··· Exercise data ···
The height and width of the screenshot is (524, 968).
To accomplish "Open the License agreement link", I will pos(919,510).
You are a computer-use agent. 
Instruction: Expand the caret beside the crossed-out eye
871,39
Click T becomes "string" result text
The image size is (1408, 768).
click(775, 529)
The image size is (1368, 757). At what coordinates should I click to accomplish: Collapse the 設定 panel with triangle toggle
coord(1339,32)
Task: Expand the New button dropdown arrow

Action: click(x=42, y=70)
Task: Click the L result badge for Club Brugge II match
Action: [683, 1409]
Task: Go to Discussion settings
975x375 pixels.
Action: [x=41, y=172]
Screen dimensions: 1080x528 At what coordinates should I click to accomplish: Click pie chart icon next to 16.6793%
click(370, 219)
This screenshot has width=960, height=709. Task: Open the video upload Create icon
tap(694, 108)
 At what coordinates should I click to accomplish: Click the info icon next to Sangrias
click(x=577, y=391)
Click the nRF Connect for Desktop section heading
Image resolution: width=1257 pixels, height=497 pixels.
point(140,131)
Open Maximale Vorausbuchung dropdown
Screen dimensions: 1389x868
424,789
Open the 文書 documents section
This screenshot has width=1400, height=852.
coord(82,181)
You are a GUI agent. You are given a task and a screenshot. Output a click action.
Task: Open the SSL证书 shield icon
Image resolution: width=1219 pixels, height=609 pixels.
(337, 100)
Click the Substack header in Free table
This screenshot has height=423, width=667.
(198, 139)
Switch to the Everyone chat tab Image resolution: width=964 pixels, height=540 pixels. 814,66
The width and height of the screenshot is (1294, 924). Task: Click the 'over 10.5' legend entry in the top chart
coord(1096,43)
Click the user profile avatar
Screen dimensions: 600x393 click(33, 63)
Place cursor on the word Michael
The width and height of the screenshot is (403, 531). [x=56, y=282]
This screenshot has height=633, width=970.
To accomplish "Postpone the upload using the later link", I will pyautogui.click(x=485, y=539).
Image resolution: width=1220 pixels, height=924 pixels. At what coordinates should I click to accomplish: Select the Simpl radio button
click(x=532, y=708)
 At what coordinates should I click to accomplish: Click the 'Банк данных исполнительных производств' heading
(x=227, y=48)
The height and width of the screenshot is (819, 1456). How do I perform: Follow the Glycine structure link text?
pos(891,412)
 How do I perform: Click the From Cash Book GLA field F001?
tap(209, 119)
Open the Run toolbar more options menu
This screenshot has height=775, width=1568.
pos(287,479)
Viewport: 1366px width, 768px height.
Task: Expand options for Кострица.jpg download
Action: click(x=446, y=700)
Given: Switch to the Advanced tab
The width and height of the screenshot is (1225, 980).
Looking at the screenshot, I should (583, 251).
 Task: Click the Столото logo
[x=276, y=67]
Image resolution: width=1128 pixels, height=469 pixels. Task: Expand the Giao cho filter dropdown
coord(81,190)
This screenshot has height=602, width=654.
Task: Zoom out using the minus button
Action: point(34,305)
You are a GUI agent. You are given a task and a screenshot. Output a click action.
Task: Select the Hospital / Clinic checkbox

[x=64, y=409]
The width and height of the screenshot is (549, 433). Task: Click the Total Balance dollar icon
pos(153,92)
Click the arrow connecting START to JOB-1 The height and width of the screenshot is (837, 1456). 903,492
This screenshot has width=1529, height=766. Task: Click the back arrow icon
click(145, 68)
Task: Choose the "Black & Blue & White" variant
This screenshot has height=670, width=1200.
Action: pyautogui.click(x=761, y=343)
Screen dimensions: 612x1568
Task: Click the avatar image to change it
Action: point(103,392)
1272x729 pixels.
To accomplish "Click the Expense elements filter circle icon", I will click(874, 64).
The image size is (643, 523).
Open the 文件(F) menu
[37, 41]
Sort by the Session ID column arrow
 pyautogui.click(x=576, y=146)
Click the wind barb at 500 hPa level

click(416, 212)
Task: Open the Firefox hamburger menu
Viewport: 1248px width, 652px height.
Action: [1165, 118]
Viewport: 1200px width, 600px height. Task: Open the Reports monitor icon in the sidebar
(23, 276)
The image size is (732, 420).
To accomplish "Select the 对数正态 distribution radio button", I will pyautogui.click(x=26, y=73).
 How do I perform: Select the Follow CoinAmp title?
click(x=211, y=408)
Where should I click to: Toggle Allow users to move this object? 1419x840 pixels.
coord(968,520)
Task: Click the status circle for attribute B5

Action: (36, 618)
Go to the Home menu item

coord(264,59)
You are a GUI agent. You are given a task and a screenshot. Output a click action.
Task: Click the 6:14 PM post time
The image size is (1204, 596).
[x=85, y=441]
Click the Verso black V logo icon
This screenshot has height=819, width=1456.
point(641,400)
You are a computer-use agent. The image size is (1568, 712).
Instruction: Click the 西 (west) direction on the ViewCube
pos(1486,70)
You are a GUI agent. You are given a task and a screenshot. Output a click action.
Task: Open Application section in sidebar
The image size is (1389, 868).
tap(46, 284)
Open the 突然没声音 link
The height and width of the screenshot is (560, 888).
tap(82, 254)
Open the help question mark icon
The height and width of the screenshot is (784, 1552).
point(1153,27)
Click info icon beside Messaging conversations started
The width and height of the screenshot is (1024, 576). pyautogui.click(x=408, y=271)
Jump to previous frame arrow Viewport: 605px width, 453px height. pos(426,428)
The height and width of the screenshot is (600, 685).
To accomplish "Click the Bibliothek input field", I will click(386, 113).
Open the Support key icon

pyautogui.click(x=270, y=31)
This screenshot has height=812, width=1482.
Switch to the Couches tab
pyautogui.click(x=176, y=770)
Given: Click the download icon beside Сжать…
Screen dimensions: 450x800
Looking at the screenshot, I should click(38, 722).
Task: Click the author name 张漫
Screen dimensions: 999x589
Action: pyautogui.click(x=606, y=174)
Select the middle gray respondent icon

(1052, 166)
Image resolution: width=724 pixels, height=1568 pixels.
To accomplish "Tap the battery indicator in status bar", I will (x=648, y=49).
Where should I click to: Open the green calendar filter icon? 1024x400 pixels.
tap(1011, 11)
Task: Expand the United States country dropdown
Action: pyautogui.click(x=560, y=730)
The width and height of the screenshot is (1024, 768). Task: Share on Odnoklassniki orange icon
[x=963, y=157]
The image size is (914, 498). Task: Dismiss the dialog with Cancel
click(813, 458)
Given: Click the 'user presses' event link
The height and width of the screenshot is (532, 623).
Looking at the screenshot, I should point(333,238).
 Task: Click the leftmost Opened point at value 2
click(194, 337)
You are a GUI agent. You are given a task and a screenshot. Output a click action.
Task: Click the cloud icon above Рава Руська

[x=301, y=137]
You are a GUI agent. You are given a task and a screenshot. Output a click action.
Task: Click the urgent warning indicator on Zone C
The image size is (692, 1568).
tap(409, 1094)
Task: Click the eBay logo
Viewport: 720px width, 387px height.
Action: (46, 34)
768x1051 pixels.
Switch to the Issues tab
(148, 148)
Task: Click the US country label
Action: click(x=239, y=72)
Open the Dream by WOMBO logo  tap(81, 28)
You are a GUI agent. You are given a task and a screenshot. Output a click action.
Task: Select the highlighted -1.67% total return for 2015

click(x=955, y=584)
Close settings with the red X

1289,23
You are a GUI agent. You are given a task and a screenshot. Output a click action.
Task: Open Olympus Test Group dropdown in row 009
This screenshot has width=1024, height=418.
···
Copy every line of the data where "computer" is found.

You are a computer-use agent. 
You are a computer-use agent. The image size is (1568, 712).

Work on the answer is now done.